##### Textauszug #####
K 6 – Reflexivpronomen, Angaben, Modalpartikel

27 Juni 2016
Wohin mit dem Reflexivpronomen?
 
Einem Wechsel nur diesem klanglichen Prinzip zuliebe begegnen wir auch beim Reflexivpronomen sich. Dieses Wort ist von seiner Eigenbedeutung her ein ausgesprochen informationsschwaches Bürschlein. Der, den es bezeichnet, wird im Subjekt des Satzes ja sowieso schon benannt, etwas Neues kommt mit sich also nicht mehr ins Spiel. Von daher muss es sich mit einer Position sehr weit vorne im Satz begnügen:
 
Salli  wird  sich das mit dem Aufenthalt im Süden überlegen.
    
An dieser Stelle gleich nach V1 drückt sich das Reflexivum auch gern herum, wenn das Subjekt von der ersten Position weiter nach hinten verlegt wurde. Zwar lässt sich sagen:
 
Heute hat Salli sich  richtig geärgert.
 
 Ein bisschen flockiger klingt allerdings:
 
      Heute hat sich Salli  richtig geärgert.
 
Und sollte das Subjekt sich in ein Pronomen verwandelt haben, dann wird es piepsiger sogar als sich, so dass nur noch diese Reihenfolge erlaubt ist, ein deutliches kurz vor lang:
 
Heute hat  sie sich  richtig geärgert.
##### Aufgelistete Datensätze #####
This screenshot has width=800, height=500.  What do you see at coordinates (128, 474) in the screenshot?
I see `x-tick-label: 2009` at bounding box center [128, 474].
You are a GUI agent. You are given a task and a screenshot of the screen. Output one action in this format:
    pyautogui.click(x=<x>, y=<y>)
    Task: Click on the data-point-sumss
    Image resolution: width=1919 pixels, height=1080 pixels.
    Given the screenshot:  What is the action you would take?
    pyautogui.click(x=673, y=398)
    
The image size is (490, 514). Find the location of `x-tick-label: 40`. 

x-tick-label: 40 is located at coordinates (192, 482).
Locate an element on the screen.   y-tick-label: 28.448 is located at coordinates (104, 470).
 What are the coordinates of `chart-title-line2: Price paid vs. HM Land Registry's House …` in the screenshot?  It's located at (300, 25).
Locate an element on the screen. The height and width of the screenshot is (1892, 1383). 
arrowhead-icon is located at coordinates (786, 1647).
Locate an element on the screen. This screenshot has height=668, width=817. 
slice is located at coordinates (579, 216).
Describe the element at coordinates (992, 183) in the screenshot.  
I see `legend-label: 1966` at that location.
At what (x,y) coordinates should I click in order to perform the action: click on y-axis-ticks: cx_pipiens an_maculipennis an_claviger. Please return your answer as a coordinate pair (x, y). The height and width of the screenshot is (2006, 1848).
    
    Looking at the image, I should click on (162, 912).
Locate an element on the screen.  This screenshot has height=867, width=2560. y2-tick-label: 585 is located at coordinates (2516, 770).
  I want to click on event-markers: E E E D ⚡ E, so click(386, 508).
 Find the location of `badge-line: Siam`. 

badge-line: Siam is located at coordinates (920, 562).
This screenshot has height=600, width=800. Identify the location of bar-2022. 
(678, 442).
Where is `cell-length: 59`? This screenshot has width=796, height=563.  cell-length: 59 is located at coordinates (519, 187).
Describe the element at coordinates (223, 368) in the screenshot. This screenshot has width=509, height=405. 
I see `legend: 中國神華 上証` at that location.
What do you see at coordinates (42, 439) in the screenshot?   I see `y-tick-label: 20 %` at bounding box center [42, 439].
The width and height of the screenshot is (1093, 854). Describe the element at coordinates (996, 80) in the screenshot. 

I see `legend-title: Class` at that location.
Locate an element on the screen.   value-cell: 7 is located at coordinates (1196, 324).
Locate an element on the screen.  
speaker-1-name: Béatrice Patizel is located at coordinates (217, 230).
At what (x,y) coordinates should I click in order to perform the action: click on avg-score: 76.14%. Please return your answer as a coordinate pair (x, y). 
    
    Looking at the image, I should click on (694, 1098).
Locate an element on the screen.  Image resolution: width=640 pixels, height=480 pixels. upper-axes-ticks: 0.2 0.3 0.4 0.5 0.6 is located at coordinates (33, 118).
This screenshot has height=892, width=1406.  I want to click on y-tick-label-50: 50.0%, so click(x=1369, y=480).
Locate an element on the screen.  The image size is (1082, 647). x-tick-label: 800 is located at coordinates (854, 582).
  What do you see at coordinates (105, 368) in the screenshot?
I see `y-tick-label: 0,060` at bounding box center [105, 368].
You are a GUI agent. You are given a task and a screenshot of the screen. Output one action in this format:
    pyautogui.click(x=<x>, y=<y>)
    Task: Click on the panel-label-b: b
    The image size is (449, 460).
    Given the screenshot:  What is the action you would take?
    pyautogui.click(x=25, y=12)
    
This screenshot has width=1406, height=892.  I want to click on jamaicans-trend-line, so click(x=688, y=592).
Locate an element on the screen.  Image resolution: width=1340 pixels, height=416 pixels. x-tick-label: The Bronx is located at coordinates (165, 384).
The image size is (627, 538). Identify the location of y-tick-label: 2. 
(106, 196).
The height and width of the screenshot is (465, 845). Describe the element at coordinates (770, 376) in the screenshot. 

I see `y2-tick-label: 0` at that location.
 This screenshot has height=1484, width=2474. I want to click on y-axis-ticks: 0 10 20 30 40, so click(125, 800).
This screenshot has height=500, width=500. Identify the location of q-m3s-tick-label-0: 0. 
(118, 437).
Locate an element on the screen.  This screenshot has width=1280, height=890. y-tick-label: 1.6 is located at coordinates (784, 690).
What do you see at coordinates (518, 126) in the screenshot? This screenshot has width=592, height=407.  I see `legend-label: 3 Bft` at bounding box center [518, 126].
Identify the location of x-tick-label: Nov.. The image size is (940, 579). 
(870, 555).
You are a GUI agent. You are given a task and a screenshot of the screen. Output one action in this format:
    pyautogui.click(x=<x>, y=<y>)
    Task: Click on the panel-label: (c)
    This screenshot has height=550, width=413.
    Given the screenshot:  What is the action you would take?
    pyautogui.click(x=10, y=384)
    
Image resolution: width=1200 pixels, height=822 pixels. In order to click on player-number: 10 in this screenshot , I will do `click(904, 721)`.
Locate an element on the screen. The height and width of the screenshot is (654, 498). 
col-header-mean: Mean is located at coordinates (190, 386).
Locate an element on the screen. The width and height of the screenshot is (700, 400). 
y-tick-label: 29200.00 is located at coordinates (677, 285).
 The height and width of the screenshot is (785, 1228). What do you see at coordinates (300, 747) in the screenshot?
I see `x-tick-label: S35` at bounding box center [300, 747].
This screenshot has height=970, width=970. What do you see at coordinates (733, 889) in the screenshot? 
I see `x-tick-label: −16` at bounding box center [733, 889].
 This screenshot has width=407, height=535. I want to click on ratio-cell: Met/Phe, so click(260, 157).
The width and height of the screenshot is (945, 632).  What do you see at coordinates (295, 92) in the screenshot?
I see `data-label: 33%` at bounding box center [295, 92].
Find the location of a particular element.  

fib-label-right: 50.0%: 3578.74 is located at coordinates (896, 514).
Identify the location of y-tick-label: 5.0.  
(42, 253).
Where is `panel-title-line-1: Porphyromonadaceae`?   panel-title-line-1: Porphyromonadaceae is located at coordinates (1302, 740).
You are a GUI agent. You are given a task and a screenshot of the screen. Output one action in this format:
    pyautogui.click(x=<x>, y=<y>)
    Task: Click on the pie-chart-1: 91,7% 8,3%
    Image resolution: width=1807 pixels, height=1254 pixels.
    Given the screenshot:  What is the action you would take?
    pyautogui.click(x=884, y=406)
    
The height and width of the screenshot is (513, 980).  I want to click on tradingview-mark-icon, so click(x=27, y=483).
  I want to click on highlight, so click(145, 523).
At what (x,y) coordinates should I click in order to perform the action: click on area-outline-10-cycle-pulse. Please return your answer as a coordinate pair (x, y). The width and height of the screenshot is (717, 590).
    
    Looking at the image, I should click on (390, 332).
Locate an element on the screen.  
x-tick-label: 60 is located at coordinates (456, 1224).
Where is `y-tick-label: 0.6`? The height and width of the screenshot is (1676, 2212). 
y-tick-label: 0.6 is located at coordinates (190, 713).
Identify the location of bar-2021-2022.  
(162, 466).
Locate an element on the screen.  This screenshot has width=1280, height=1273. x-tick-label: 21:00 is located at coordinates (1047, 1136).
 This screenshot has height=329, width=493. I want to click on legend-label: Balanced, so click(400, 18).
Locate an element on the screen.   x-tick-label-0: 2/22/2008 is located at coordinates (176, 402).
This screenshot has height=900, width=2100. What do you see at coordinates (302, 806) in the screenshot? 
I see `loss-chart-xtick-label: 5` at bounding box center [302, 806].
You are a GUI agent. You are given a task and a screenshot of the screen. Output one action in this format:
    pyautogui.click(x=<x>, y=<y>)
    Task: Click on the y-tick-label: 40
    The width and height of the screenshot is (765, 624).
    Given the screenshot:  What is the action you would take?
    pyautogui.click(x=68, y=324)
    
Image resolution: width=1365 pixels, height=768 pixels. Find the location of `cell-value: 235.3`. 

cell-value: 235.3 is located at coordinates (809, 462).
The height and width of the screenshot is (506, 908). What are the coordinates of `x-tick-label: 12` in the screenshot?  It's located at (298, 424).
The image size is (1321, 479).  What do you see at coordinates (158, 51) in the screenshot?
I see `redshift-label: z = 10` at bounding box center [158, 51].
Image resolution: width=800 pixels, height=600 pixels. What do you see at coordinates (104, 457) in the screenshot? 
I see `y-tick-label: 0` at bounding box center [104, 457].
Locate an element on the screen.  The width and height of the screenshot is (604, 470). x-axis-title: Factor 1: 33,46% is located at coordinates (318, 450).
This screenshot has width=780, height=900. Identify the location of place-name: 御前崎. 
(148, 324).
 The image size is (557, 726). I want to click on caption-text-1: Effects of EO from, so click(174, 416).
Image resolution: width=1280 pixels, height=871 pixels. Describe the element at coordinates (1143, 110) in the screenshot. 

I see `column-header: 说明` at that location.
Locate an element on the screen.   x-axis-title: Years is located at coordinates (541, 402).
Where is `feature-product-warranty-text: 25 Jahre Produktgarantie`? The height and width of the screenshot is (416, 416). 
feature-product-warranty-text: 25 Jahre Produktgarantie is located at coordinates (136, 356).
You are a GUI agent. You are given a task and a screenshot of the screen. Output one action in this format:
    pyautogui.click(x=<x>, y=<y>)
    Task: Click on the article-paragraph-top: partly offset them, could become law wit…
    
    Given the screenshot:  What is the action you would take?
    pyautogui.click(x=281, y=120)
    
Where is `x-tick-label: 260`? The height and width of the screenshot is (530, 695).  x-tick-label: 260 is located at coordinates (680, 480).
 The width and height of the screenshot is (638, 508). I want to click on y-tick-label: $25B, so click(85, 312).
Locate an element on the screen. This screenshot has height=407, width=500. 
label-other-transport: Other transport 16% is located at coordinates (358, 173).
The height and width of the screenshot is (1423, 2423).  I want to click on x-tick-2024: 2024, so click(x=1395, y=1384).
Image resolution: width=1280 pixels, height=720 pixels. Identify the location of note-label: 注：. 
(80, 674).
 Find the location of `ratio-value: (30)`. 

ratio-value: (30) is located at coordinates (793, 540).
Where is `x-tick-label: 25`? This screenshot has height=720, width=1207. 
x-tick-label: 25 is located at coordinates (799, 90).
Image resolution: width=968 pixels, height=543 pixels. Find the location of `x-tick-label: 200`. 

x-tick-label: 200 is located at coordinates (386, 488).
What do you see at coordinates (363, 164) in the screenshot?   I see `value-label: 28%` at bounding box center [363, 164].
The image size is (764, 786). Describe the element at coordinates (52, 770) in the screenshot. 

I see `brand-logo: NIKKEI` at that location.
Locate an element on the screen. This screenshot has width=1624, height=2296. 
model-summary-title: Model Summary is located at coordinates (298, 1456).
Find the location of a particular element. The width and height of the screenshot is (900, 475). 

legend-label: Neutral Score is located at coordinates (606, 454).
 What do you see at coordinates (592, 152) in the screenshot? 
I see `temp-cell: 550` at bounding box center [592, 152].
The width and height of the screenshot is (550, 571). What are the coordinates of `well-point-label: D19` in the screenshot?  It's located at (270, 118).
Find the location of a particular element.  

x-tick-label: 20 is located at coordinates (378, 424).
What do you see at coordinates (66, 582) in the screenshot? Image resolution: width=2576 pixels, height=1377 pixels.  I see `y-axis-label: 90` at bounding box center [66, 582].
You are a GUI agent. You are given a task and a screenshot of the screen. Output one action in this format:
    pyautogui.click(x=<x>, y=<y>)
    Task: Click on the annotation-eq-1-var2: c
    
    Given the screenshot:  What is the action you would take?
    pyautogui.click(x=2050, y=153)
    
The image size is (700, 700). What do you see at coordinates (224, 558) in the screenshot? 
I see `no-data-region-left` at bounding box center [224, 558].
#####
→ Aufgaben
1 - Entnimm dem Textauszug über das Reflexivpronomen wortgetreu alles von „Salli  wird  sich“ bis hinunter zu „sich  richtig geärgert.“.
2 - Nenne sämtliche Beispielsätze, die der Textauszug über das Reflexivpronomen anführt.
3 - Führe den Textauszug über die Stellung des Reflexivpronomens im Satz im Anschluss an seinen letzten Satz weiter.

→ Lösungen
1 -
Salli  wird  sich das mit dem Aufenthalt im Süden überlegen.
    
An dieser Stelle gleich nach V1 drückt sich das Reflexivum auch gern herum, wenn das Subjekt von der ersten Position weiter nach hinten verlegt wurde. Zwar lässt sich sagen:
 
Heute hat Salli sich  richtig geärgert.
 
 Ein bisschen flockiger klingt allerdings:
 
      Heute hat sich Salli  richtig geärgert.
 
Und sollte das Subjekt sich in ein Pronomen verwandelt haben, dann wird es piepsiger sogar als sich, so dass nur noch diese Reihenfolge erlaubt ist, ein deutliches kurz vor lang:
 
Heute hat  sie sich  richtig geärgert.

2 -
- Salli wird sich das mit dem Aufenthalt im Süden überlegen.
- Heute hat Salli sich richtig geärgert.
- Heute hat sich Salli richtig geärgert.
- Heute hat sie sich richtig geärgert.

3 -
 Adornisieren
 
Dass sich so weit vorne steht, ist ein sprachgeschichtlich jüngeres Phänomen. Noch zu Zeiten von Otto Behaghel lümmelte es weiter hinten im Satz herum. Der deutsche Philosoph Theodor W. Adorno hat diese Flexibilität genutzt und es zu seinem Markenzeichen gemacht, sich möglichst weit nach hinten zu setzen. Wer „adornisieren“ möchte, verlegt sein sich auf diese Weise. Für Normalmenschen bleibt es vorne im Satz.
 
Die fast unlösbare Aufgabe besteht darin, weder von der Macht der anderen, noch von der eigenen Ohnmacht sich dumm machen zu lassen. Theodor W. Adorno. Minima Moralia, Suhrkamp. Klappentext. 
Wohin würden wir das sich setzen? 
 
Wie sortieren sich Modalpartikeln ein?
 
Nach dem Prinzip kurz vor lang sortieren sich auch Modalpartikeln. Das sind jene chamäleonhaften kleinen Verwandlungskünstler unter den Wörtern, die wir in der gesprochenen Sprache so oft brauchen. Schauen wir doch und bloß bei ihrem Einsatz als Modalpartikel zu. Die eine lässt einen Imperativ freundlicher klingen, die andere verleiht einem so genannten irrealen Wunschsatz etwas noch Flehentlicheres:
 
Trink doch ein Glas!
Wenn bloß Barbara endlich den Mund hielte!
  
Beide Male kann die schmächtige Partikel vor das Nomen treten. Das verbietet sich, sobald wir ein Pronomen an seine Stelle setzen. Dann muss es heißen:
 
Trink das doch!
Wenn sie bloß endlich den Mund hielte!
   
Und jetzt noch die Angaben
 
Auch Satzglieder, die syntaktisch vollkommen gleiche Rechte genießen, sortieren wir nach dem Klang. In den beiden folgenden Sätzen finden wir zwei modale Angaben, die sich hinsichtlich ihrer grammatikalischen Wertigkeit durch nichts voneinander unterscheiden:
 
                                       modale Angabe1   modale Angabe2
Salli steuert das Auto    nervös und           voller Hektik
Sergey dreht das Pferd geschickt und      ganz ohne Hast.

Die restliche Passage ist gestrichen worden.